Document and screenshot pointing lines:
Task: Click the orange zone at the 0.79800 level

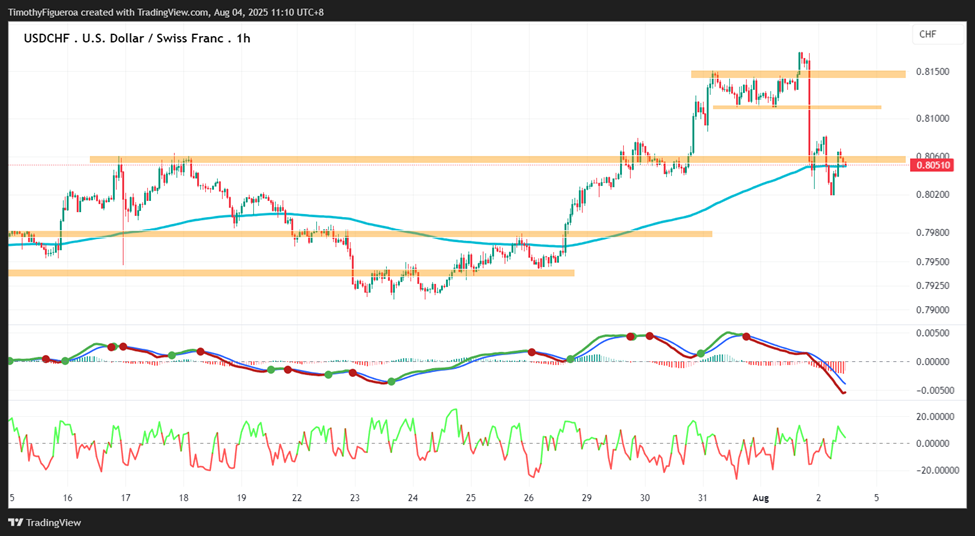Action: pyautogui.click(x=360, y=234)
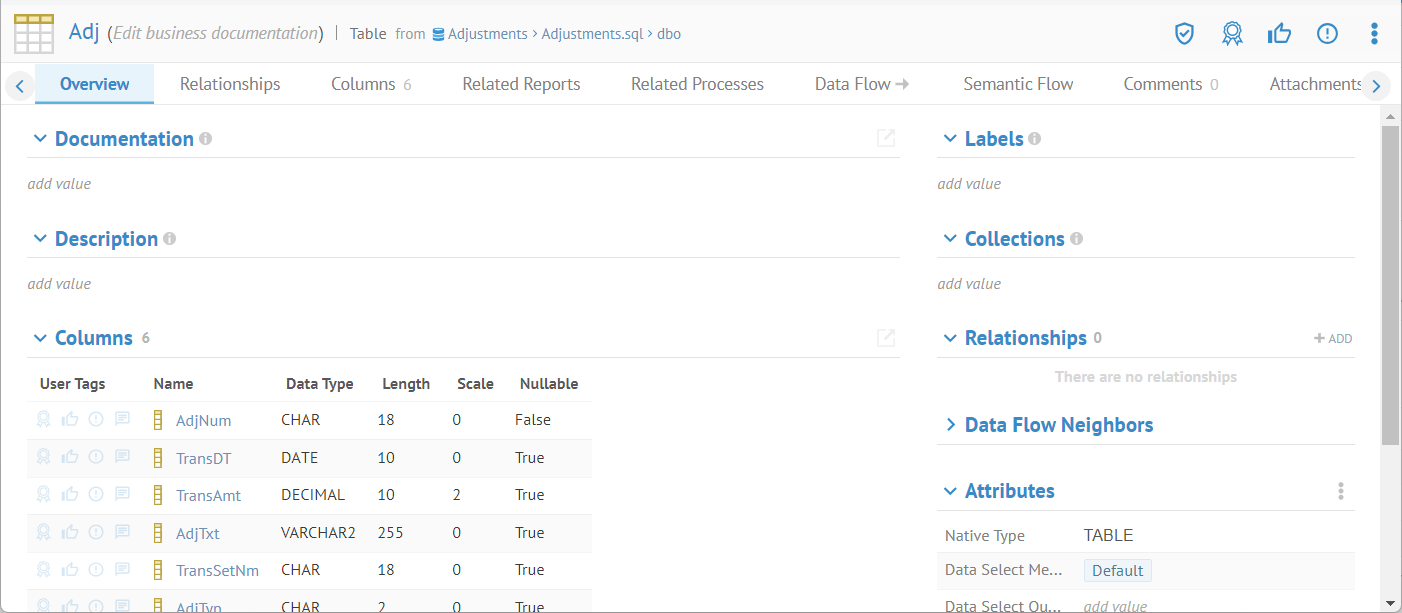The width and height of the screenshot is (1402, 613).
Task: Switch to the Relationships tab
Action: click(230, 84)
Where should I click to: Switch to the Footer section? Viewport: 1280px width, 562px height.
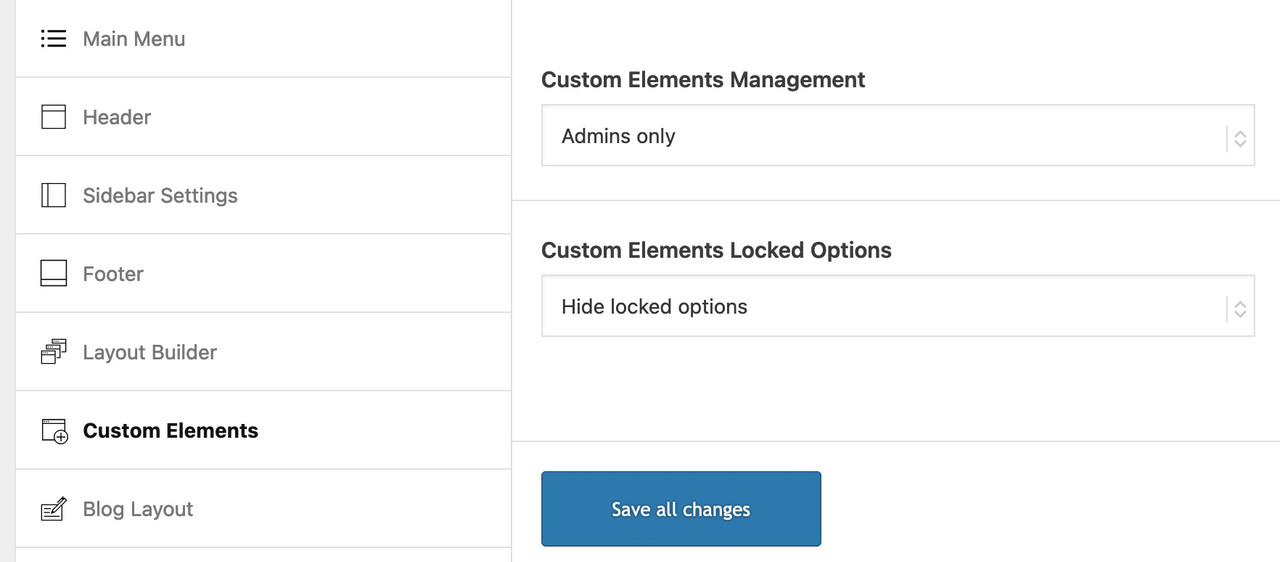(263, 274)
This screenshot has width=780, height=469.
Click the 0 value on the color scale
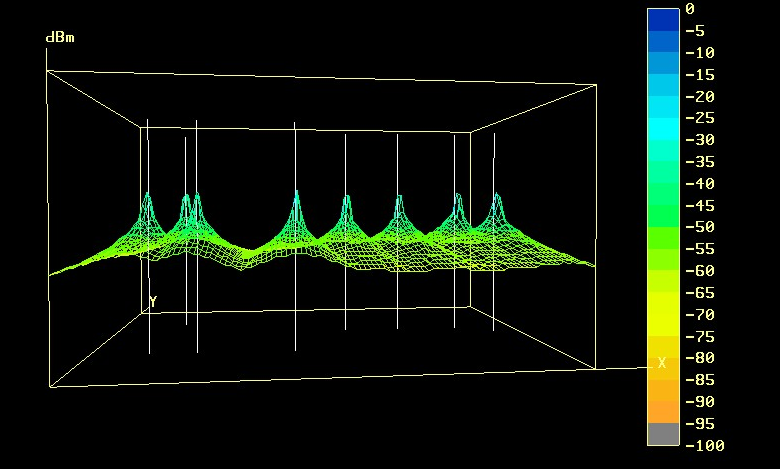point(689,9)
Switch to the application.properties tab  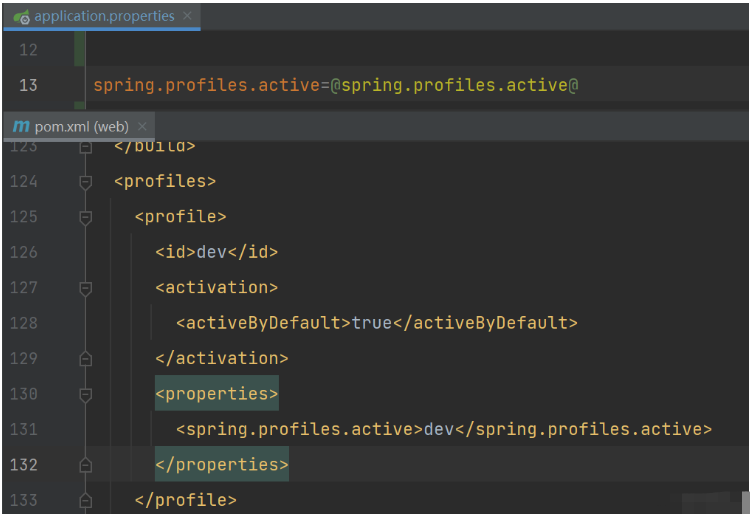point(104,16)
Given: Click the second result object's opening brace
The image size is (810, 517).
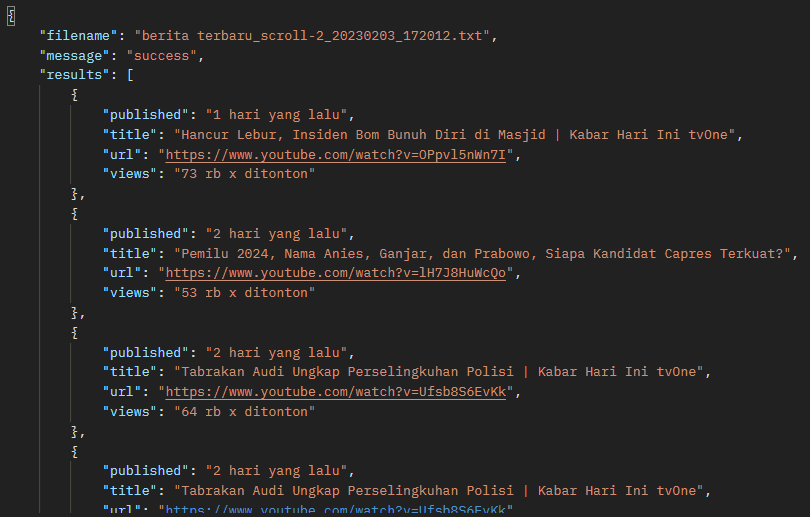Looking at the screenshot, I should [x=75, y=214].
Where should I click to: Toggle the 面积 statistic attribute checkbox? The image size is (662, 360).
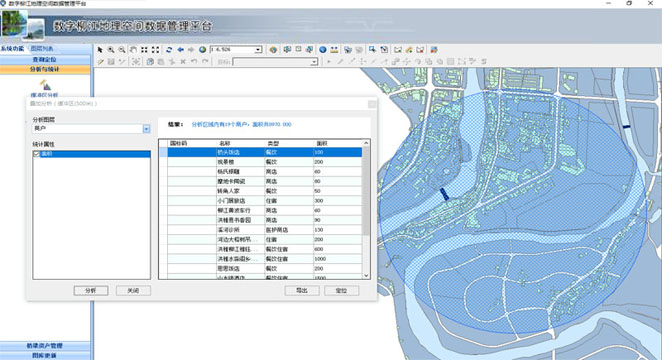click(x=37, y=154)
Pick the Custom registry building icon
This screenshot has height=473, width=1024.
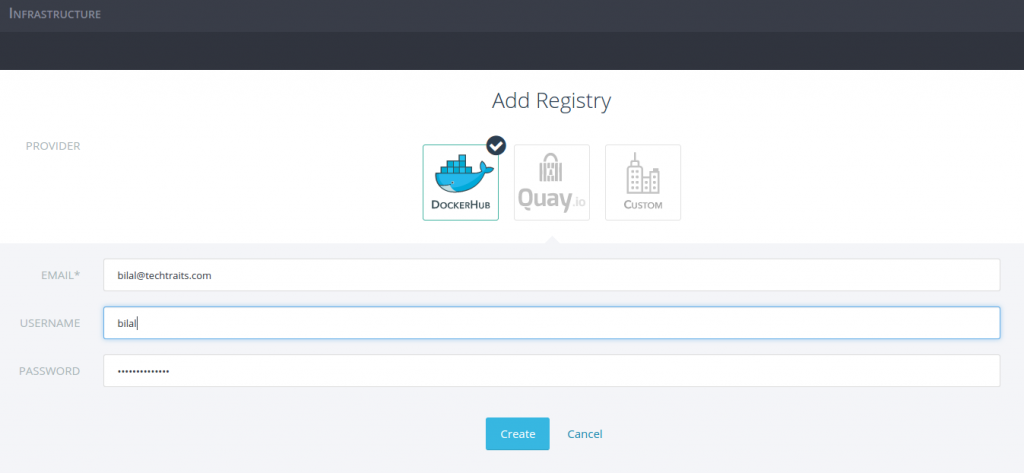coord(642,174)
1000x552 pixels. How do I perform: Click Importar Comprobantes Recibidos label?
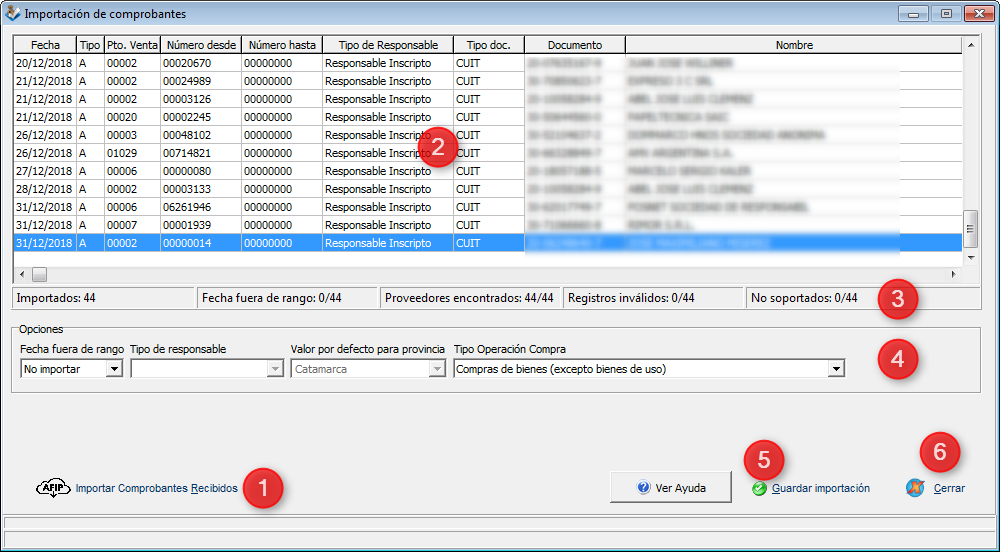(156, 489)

- **WHAT YOU ARE ASKED TO DO**
Return every line from the one containing "Where should I click to: Toggle" down to the last line, copying each one unchanged. Leave the pictures out.

- **CORRECT RESPONSE**
Where should I click to: Toggle the 面积 statistic attribute checkbox? The image size is (662, 360).
click(x=37, y=154)
Pick the Custom registry building icon
This screenshot has height=473, width=1024.
coord(642,174)
1000x552 pixels. How do I perform: Click Importar Comprobantes Recibidos label?
(156, 489)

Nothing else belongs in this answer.